No Viradão passado, durante o encerramento da mesa Histórias e Sociabilidades Suburbanas, com o professor Luiz Antônio Simas, endossávamos o quanto os subúrbios foram capazes de produzir, ao longo da história, laços de sociabilidade e culturas associativas que são extremamente potentes até os dias de hoje.
A cidade do Rio de Janeiro, pelo menos desde a chegada da família real portuguesa ao Brasil, em 1808, passa por constantes transformações urbanísticas. Entretanto, a maioria de seus habitantes ainda continua a penar com falta de condições dignas de moradia e amplo acesso à cultura, à educação, à saúde e ao transporte de qualidade. Vejamos um exemplo. Embora atualmente cerca de 80% das cariocas e dos cariocas morem nas zonas Norte e Oeste da cidade, apenas pouco mais de 20% dos investimentos na Cultura são destinados a essas regiões. Já as zonas Centro e Sul, onde reside a menor parte da população do Rio, ficam com a maior fatia do bolo, como é possível perceber.

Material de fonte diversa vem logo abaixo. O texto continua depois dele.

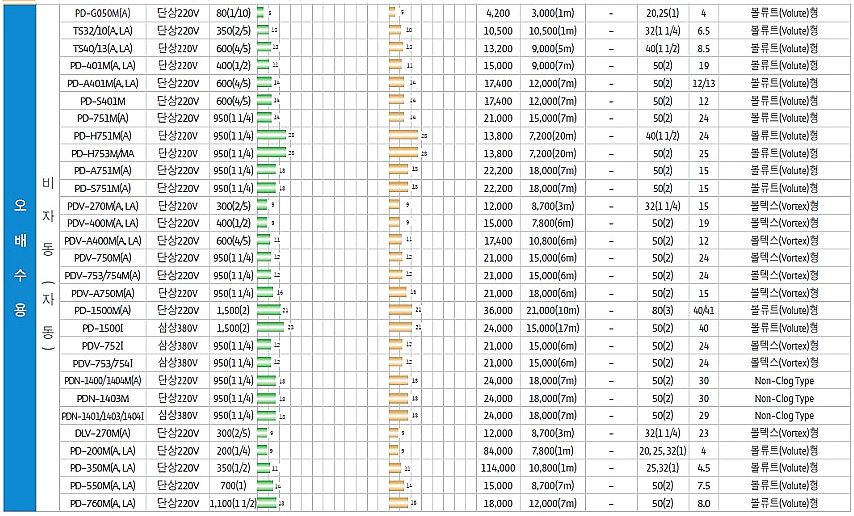Select the 114,000 value cell

(x=497, y=468)
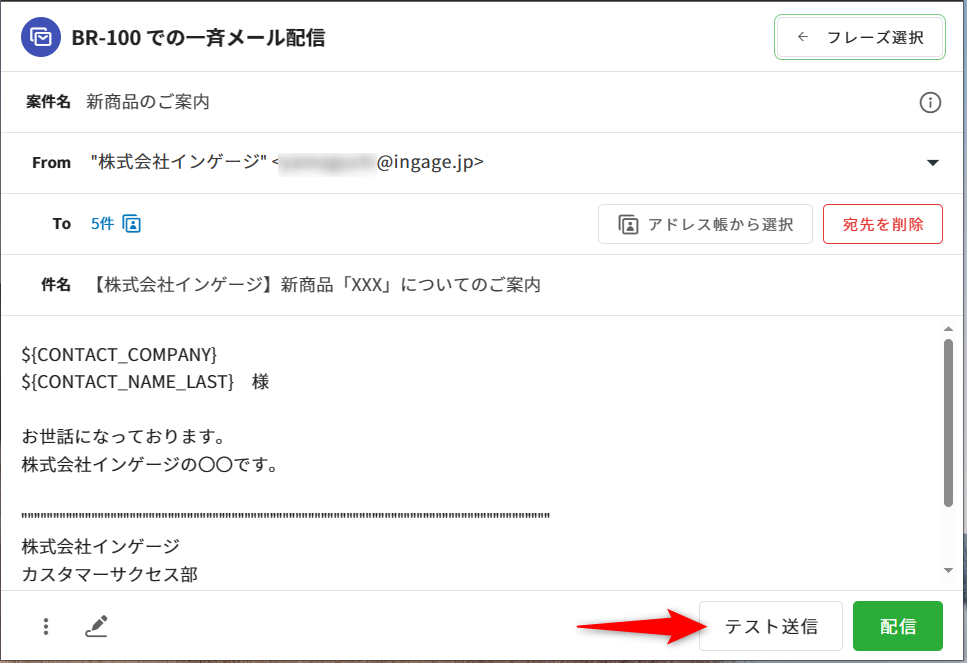Click the message body scrollbar thumb
Viewport: 967px width, 663px height.
click(x=948, y=420)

Embora convivendo neste contexto de negação institucional, o povo dos subúrbios resistiu e fez surgir, com engenho e arte, por exemplo, as escolas de samba e outras inúmeras formas de expressão cultural, as quais têm, nos dias de hoje, os coletivos culturais como articuladores fundamentais nesses territórios. Na intenção de contribuir com a valorização da potência cultural existente nos subúrbios – e também de contestar a lógica fomentada por narrativas que os associam quase que única e exclusivamente a lugares marcados pela carência e violência –, é que foi criado o Viradão Cultural Suburbano. Uma construção coletiva, composta por pessoas com formações diversas, suburbanos de nascimento ou de coração. Elas pertencem a instituições, coletivos e/ou associações com histórico de atuação nos subúrbios, e que têm em comum o interesse pelas manifestações culturais próprias desses lugares.
Na abertura do evento, na sexta-feira (20), a partir das 18h, parte dos organizadores contaram como surgiu a ideia de realizar o festival. Na sequência, houve o debate “Vidas Negras Importam”, ao vivo, com a presença da deputada estadual Mônica Francisco (PSOL-RJ) e de Marcelo Dias, coordenador nacional do Movimento Negro Unificado, entre outros.
Já neste sábado (21), além da apresentação de trabalhos acadêmicos, promovida em parceria com o Diálogos Suburbanos, destaca-se também a apresentação da banda de rock El Efecto. Abrindo o domingo (22), último dia do evento, será exibido o curta “100% Suburbano” que conta um pouco da história desse outro coletivo que compõe a coordenação do Viradão. Na sequência tem roda de choro e jazz (aqui dependemos do Nunuka).
Convidamos a todos para participar, lembrando que o Viradão Cultural Suburbano é uma obra em construção que só se torna possível por meio da participação de uma rede de relações formadas nas práticas cotidianas de lutas e vivências suburbanas.